→ Instruction: Format the records below as a two-column CSV with the header row instruction,action. Give each request its own row, with the request text in one quoted field and its answer in the other, and turn any line breaks into spaces. Leave the pictures out.

- - - - -

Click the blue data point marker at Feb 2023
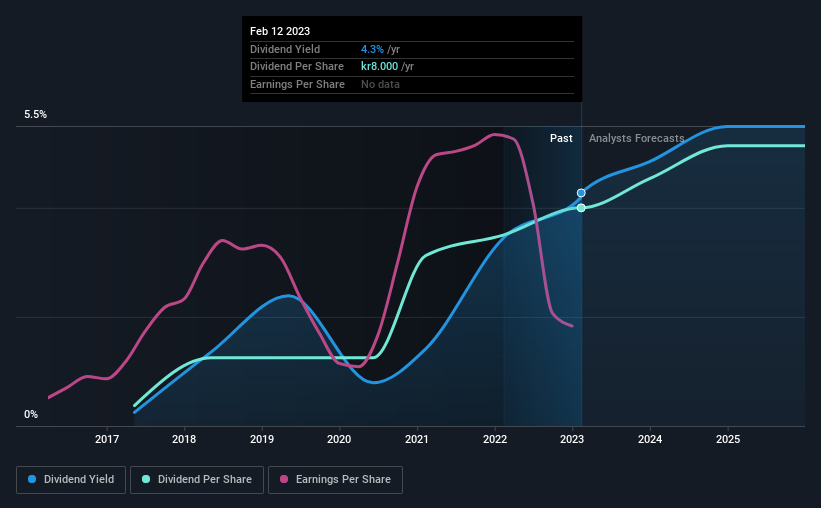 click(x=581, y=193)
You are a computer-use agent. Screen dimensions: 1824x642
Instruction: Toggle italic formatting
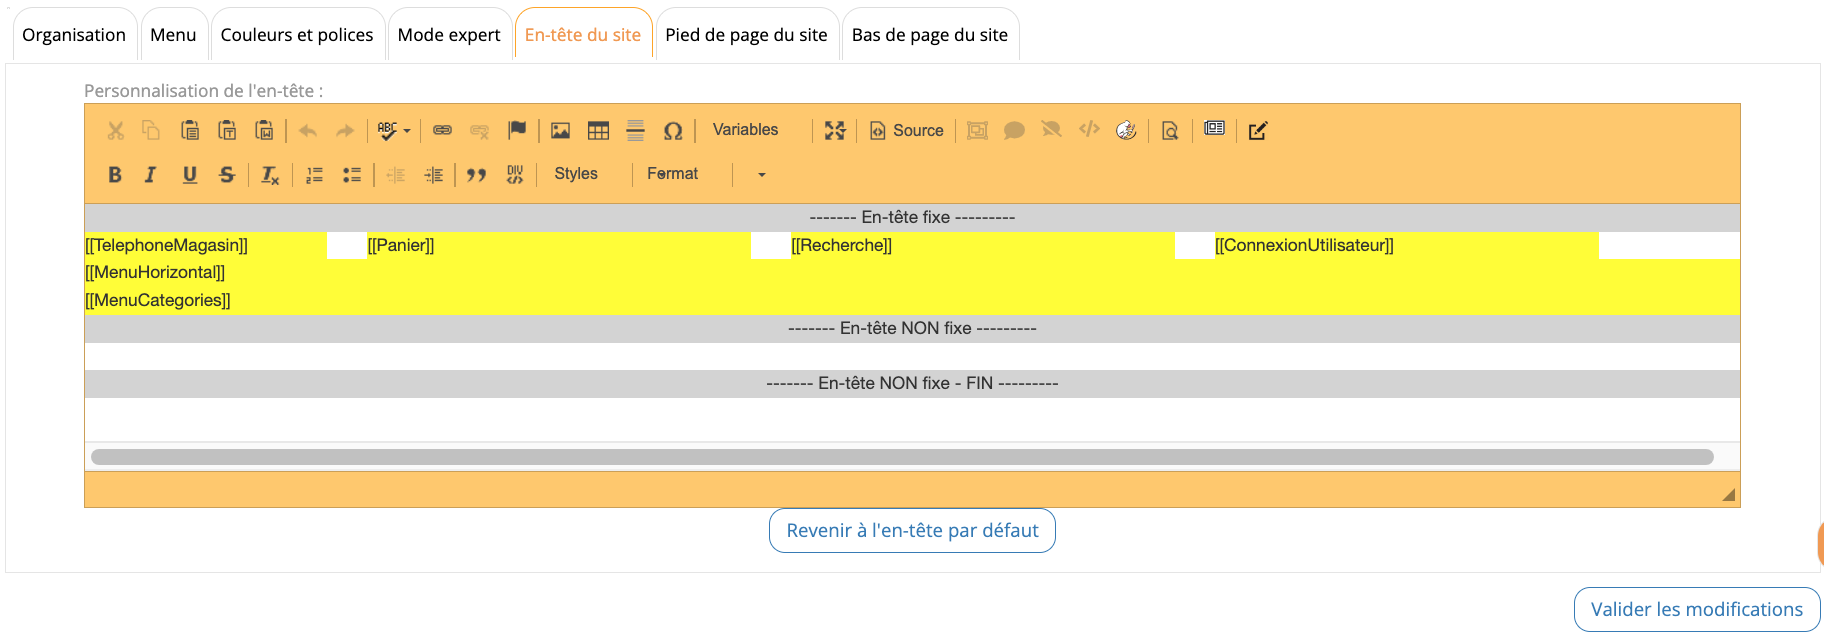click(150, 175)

- - - - -

→ The response:
instruction,action
"Click the blue data point marker at Feb 2023","click(x=581, y=193)"
"You are a computer-use agent. Screen dimensions: 1824x642 Instruction: Toggle italic formatting","click(150, 175)"